= Work task =
Extract the lines beginning at the one that holds "You are a computer-use" and ending at the final line of the material below, keeping them exact and leaving out all pictures.

*** Opening of Records for this task ***

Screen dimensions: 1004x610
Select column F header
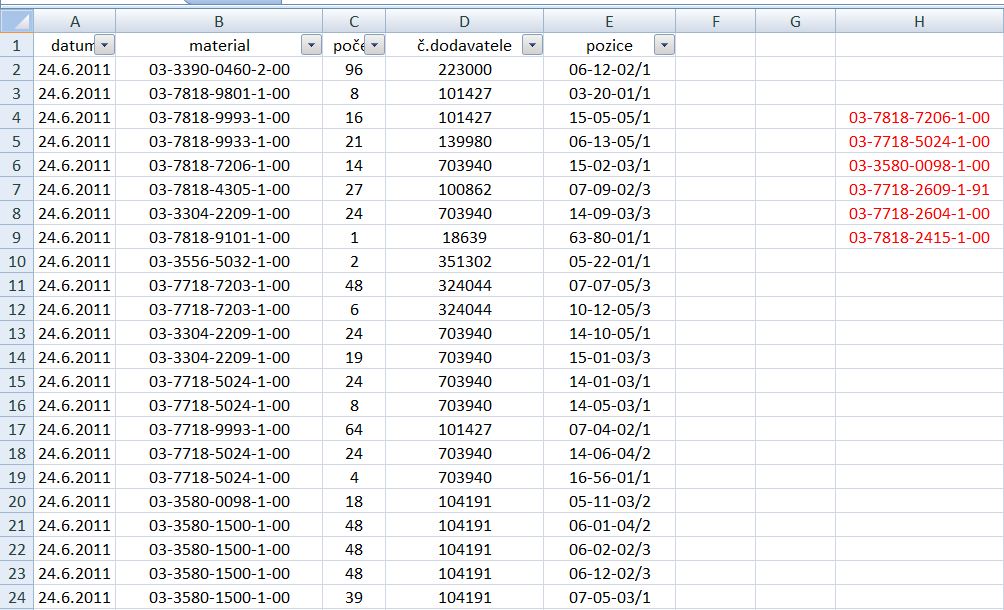[715, 21]
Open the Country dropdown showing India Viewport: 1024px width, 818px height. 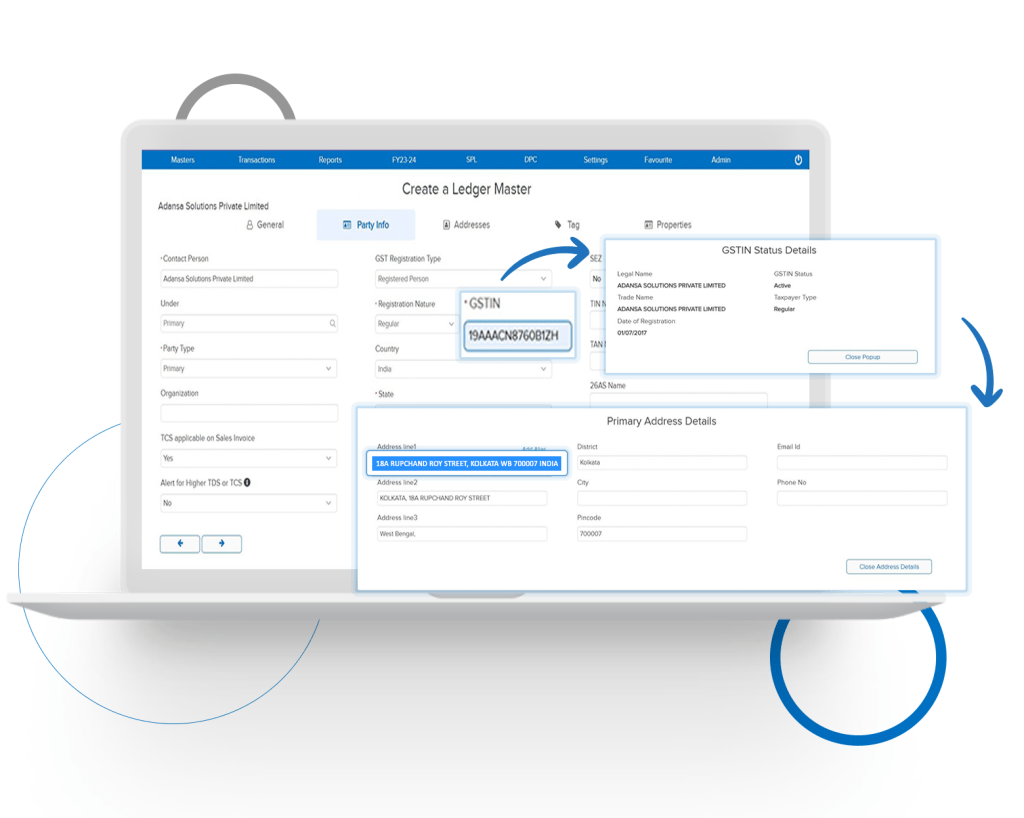pos(543,367)
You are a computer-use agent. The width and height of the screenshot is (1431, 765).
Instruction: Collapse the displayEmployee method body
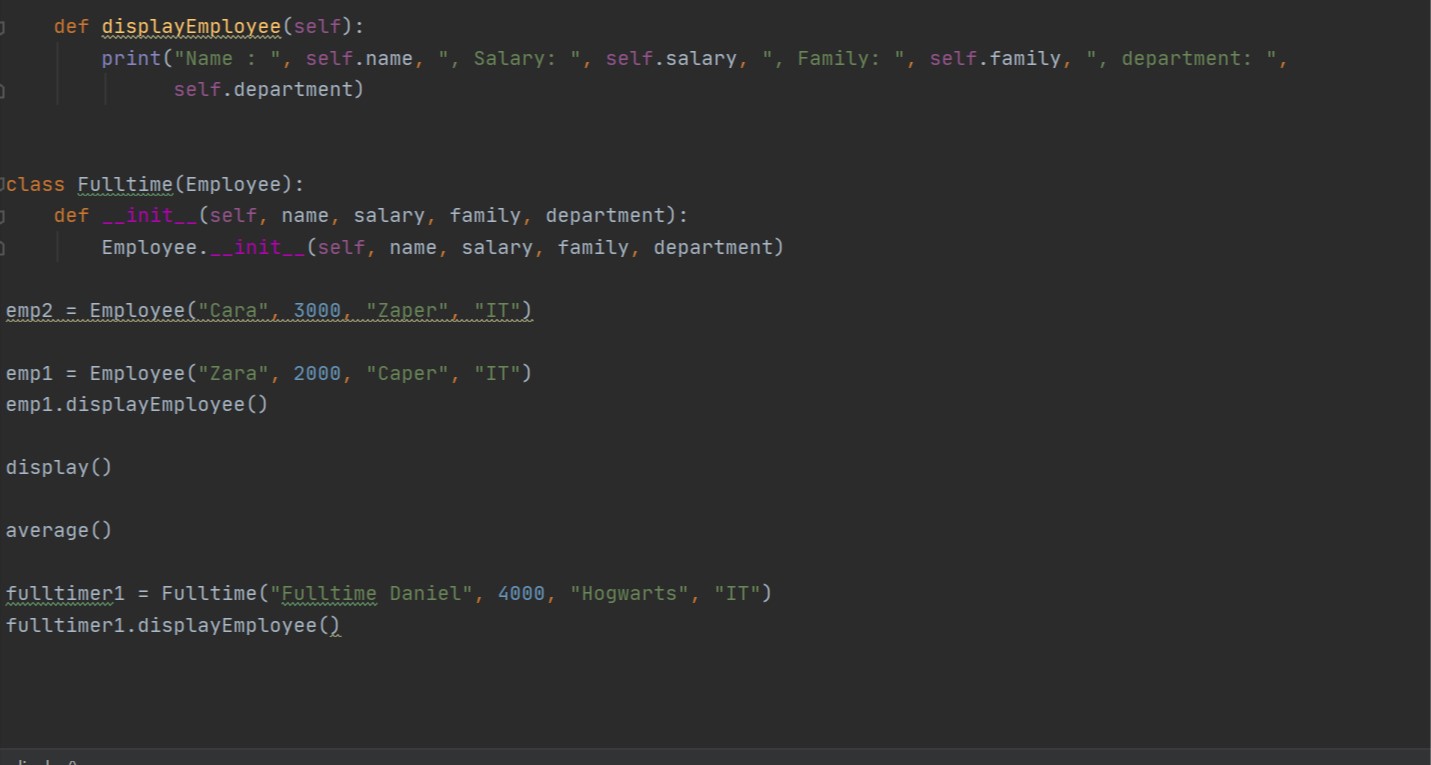[x=3, y=26]
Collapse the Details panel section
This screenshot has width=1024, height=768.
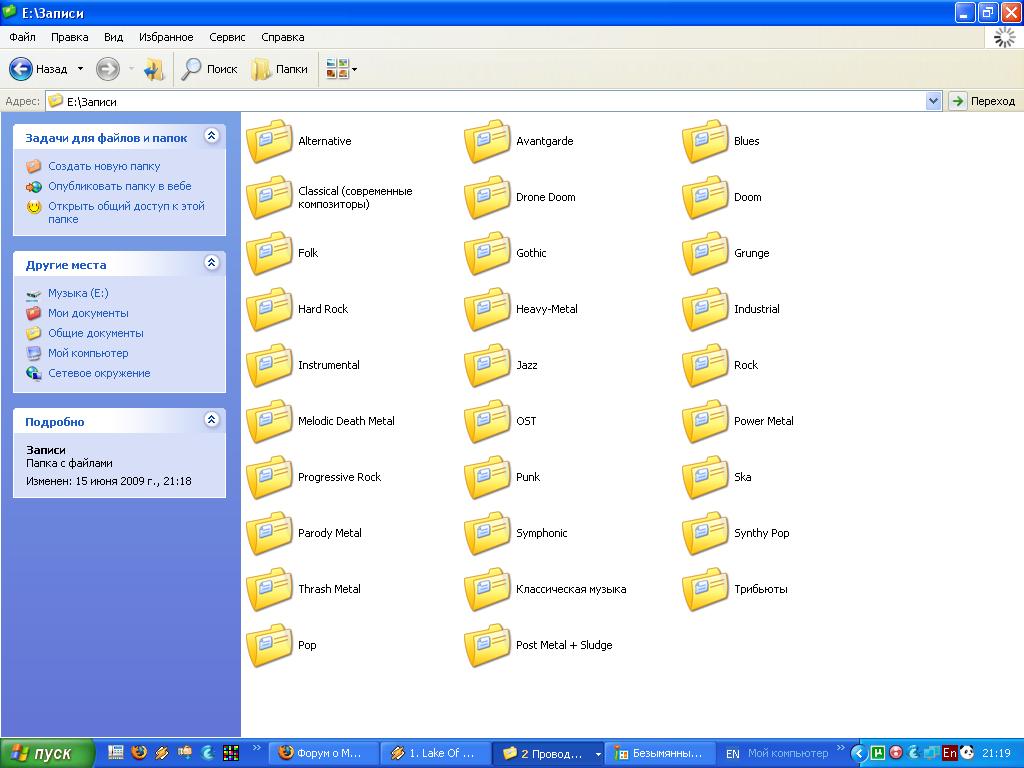tap(211, 420)
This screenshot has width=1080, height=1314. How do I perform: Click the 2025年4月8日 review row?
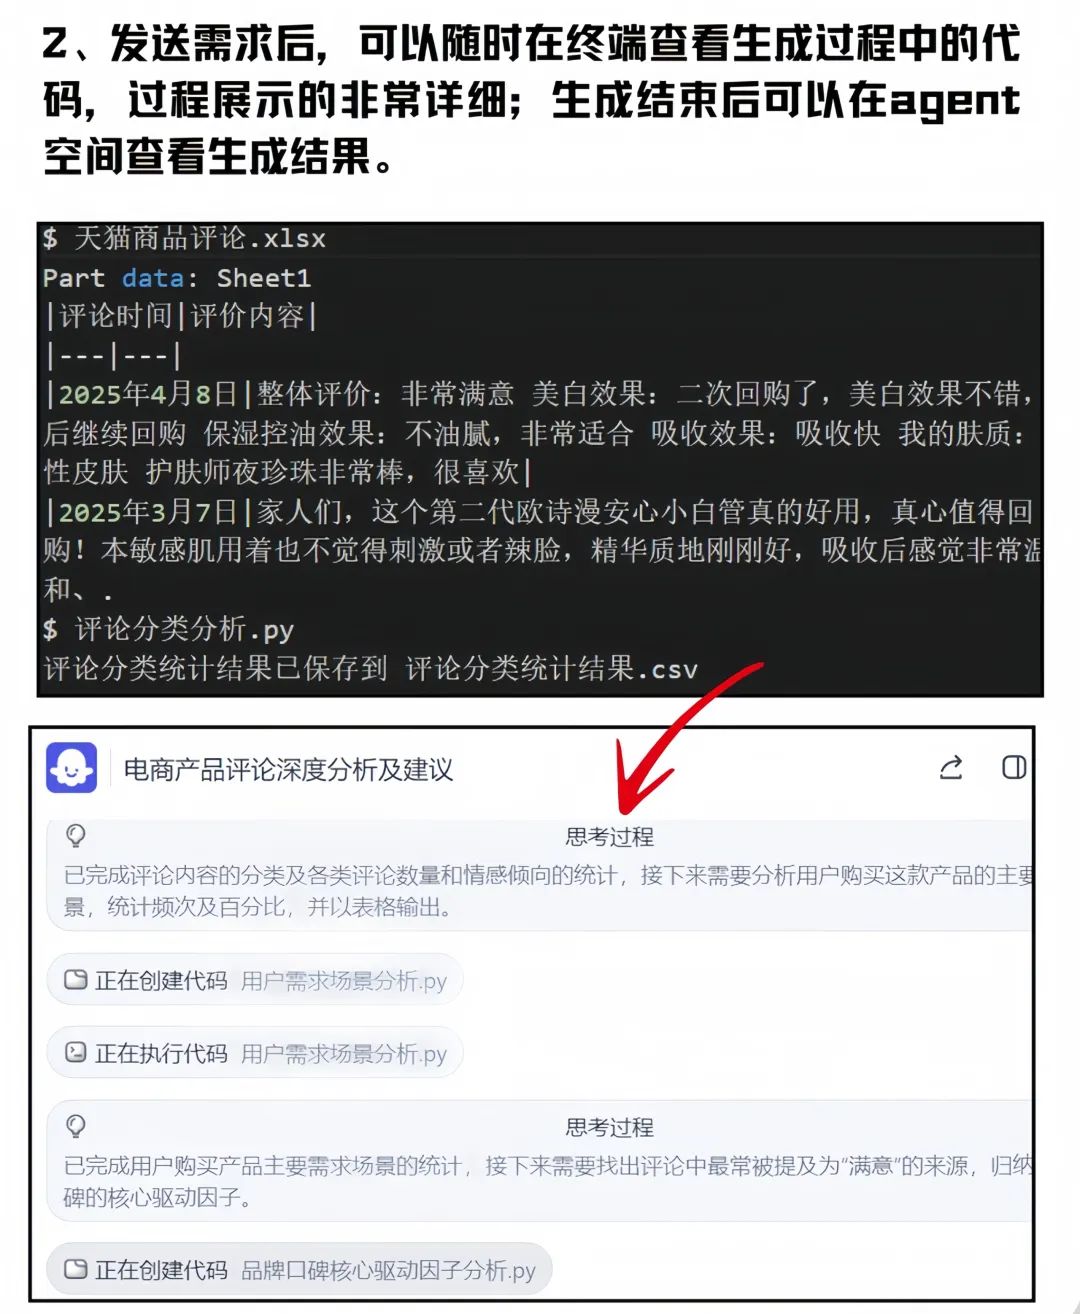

*** Close of Records for this task ***

= Task solution =
You are a computer-use agent. The width and height of the screenshot is (1431, 765).
Instruction: Collapse the displayEmployee method body
[x=3, y=26]
Collapse the Details panel section
This screenshot has width=1024, height=768.
tap(211, 420)
This screenshot has width=1080, height=1314. How do I perform: Click the 2025年4月8日 review row?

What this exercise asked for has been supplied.